§ Extract to read
┄┄┄┄┄┄

100% SELLER NOTE + FUTURE REFI

100% usually fixed seller note with the expectation the buyer will refinance the seller note into a future bank note (usually two years) as soon as the note allows and escalates in increments (usually in two years periods) for the buyer to try again if unable to procure financing during the first period. The SBA has a two year standby period for refinancing seller promissory notes.

DOWN PAYMENT + SELLER NOTE

Down Payment + Fixed Seller Note: In the down payment + seller note structure, the seller note can be either fixed or adjustable. For a fixed note, the seller receives a set period of fixed payments without any offset/clawback. An adjustable note operates similarly, with the added element of an attrition-based clawback at a predetermined point or in an earn-out note (see earn-outs)

100% SELLER NOTE

100% either fixed or adjustable seller note. For a fixed note, the seller receives a set period of fixed payments without any offset/clawback. An adjustable note operates similarly, with the added element of an attrition-based clawback at a predetermined point or in an earn-out note (see earn-outs)

DOWN PAYMENT + ESCROW

Down Payment + Escrow: In scenarios where an escrow agreement is utilized, a portion of the purchase price is held in escrow, and after a predetermined period (usually one year), the seller receives all or part of these escrowed funds, depending on the attrition of the client base. The balance, often linked to an attrition offset formula agreed upon by both parties, can be "clawed back" by the buyer and is typically applied to reduce the buyer's loan balance.

PAYMENT + EQUITY

Some form or down payment

Aggregator/rollup

Triangle merger

TRANCHE+TRANSITION+TRANCHE

Tranche + Transition + Tranche: The succession converger or an acquisition converger whereby a partial asset acquisition is executed followed by a 2-3 year transition followed by the second tranche asset purchase.

Selling to Successor:
What to Know

Selling to an internal successor is what most advisors prefer or plan.

It might be to an existing partner, junior or associate advisor, or even a family member. In most cases an internal advisor can qualify for an acquisition loan for the full purchase price.

  • Can I spread out payments over multiple years without seller financing?

    Yes. Part of the purchase can be placed into escrow and then disbursed over multiple years.

  • Can they get a loan for the down payment and then do an earn-out for the rest?

    If they qualify for a conventional loan they can. Any form of an earn-out is not allowed with an SBA loan.

┄┄┄┄┄┄

§ Data segment
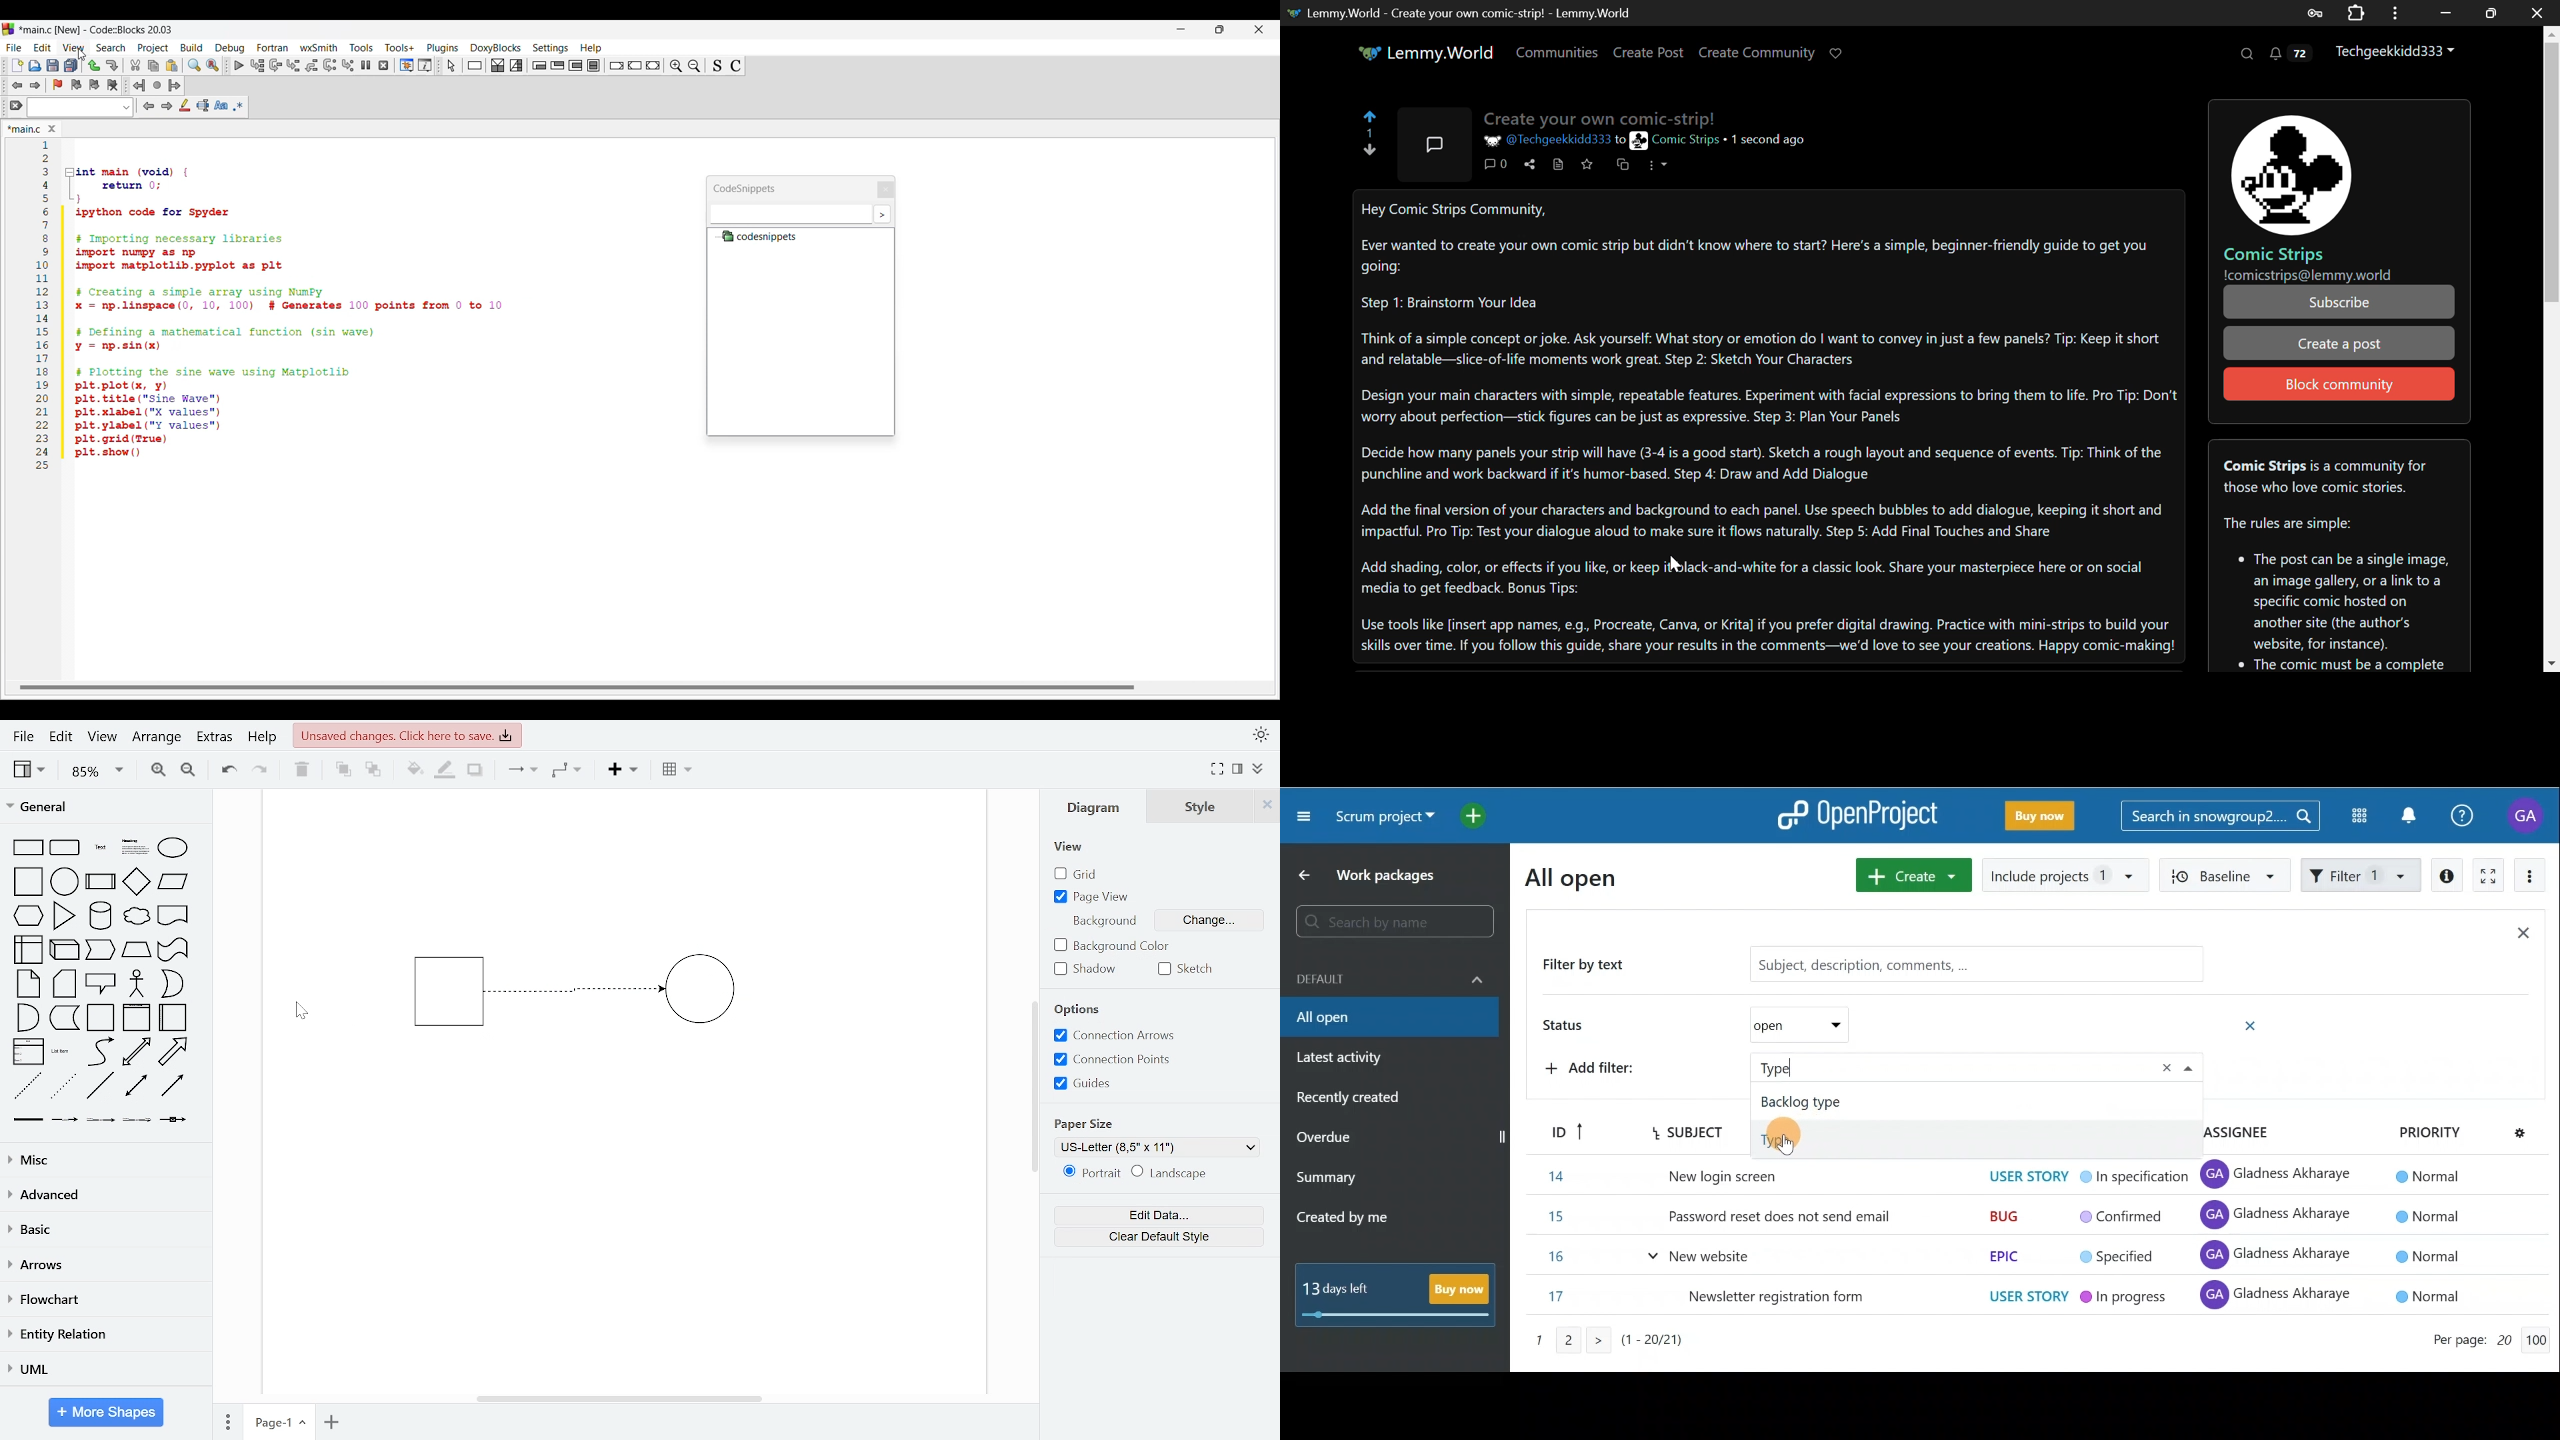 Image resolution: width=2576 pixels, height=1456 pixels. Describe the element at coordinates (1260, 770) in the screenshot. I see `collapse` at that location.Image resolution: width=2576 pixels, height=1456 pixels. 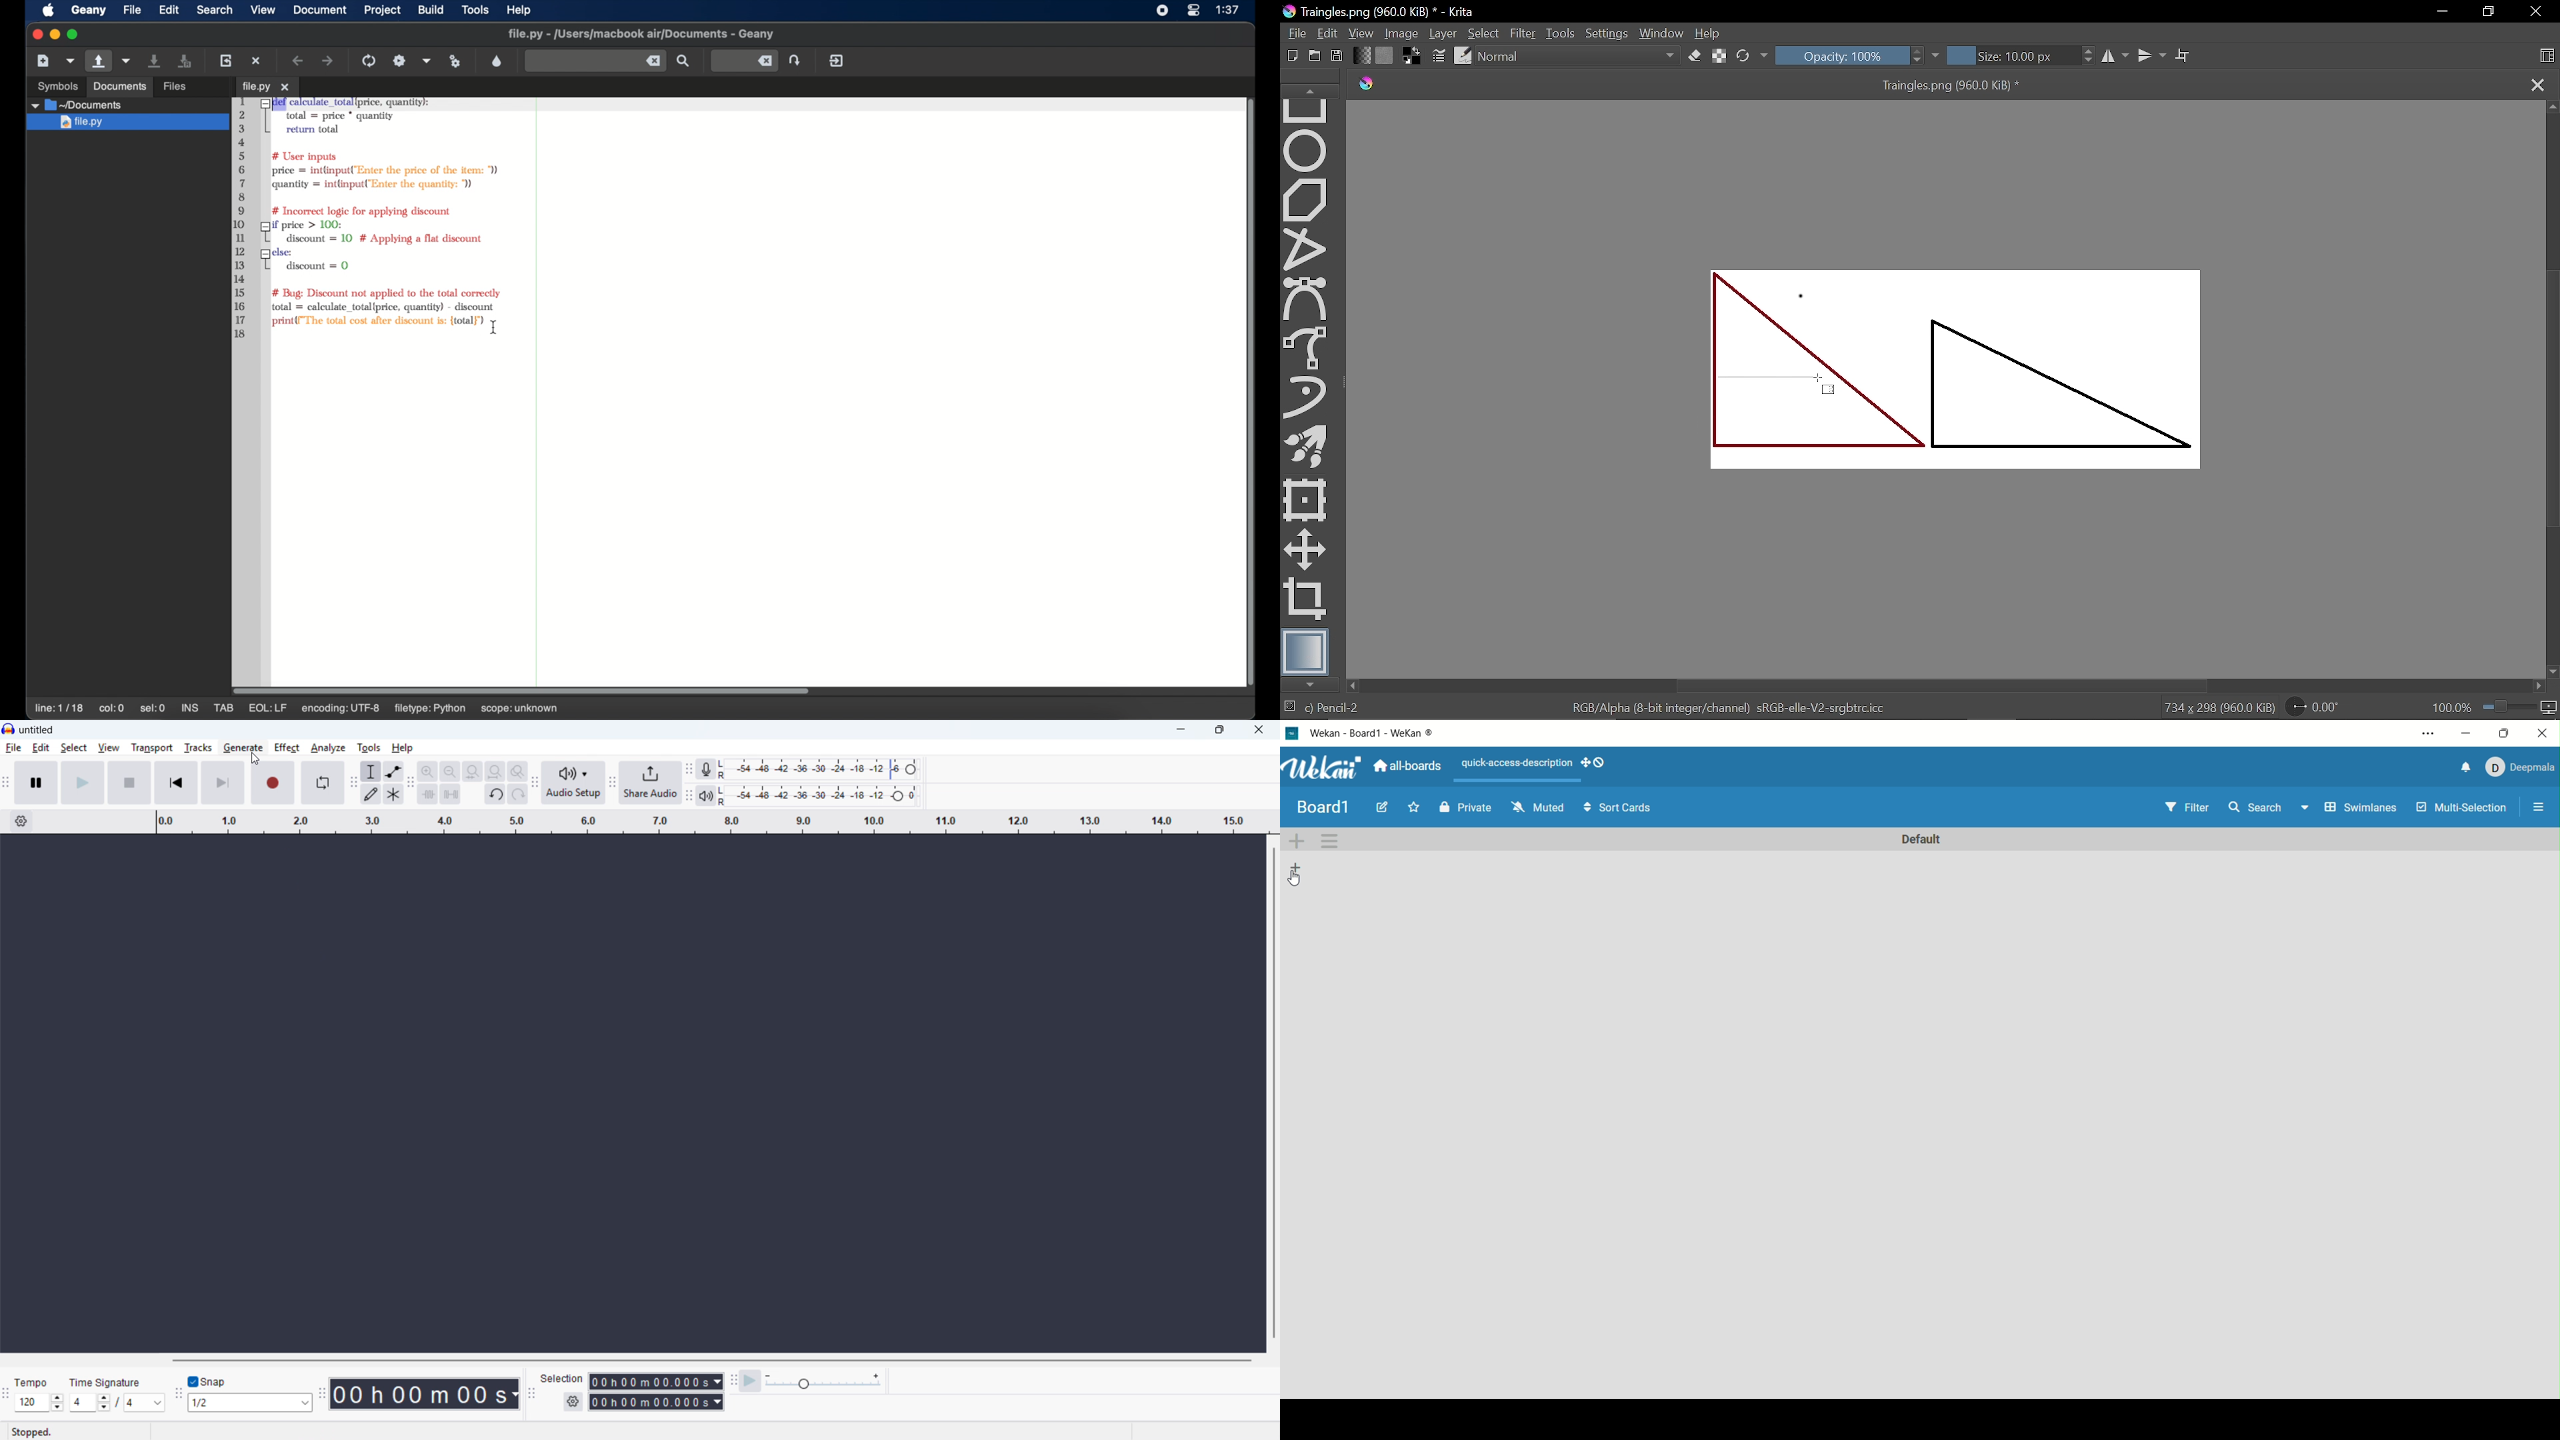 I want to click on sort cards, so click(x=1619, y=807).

┄┄┄┄┄┄

§ Stated problem A
Answer these from the text on selling an advisory practice, which stands before the listing:
(i) How long is the SBA standby period for refinancing seller promissory notes?
(ii) Under the down payment plus escrow structure, after what period does the seller usually receive the escrowed funds?
(iii) How long is the transition between the two tranches in the tranche plus transition plus tranche structure?
§ Stated problem B
Please pick up the text on selling an advisory practice, found before the listing, and continue it from its last sentence.

§ Exercise response A
(i) Two years.
(ii) Usually one year.
(iii) Two to three years.

§ Exercise response B
  • Can I help my successor avoid a down payment?

    Other than guarantying the loan, they would need to be 1099 for one year prior to the purchase and own enough assets to value at just over 10% of the purchase price.

  • Can I lend successor money for a down payment?

    You can’t lend it to them.

  • Can they use the phantom stock I gave them as a down payment?

    Conventional: If the buyer is doing a conventional loan, no problem.

    SBA: The equity owned needs to be reported on their last two years tax returns to qualify. If the equity is phantom stock, a verbal agreement, or equity that you gave that has no benefit unless you sell someday, then lenders typically will not view that as eligible equity ownership that could be applied as the down payment.

  • What's this SBA equity injection seller financing all about?

    For advisors with no equity ownership, no 1099 income, and no clients owned, then a 10% down payment would be required. Of this you can choose to seller finance 5% but the note would be on a 10 year standby note.

    This means that while interest can accrue the buyer would not be able to make any P&I payments on that 5% note while the SBA loan is still active. SBA acquisition loans (without property) are 10 years.

    For a lot of internal successors there is a big difference in their ability for coming up with a 5% down payment vs. coming up with 10%. With a little planning you can help your internal successor in this situation either prepare for a down payment or avoid a down payment all together.

  • Should I ever consider guarantying the loan?

    As a general rule, no. However, there are circumstances that could warrant it. If you do guaranty then you will likely only be able to protect yourself in clawing back the equity that was sold.

  • What does it cost to see if my successor qualifies?

    Nothing, AdvisorLoans provides pre-approvals for free.

Is Seller Financing Required?

Most all acquisition deals less than $5 million can be funded without seller financing if that was the only consideration taken into account. A bank will always prefer that the seller finances a portion of the purchase, but what a bank “prefers” and will “allow” are different things.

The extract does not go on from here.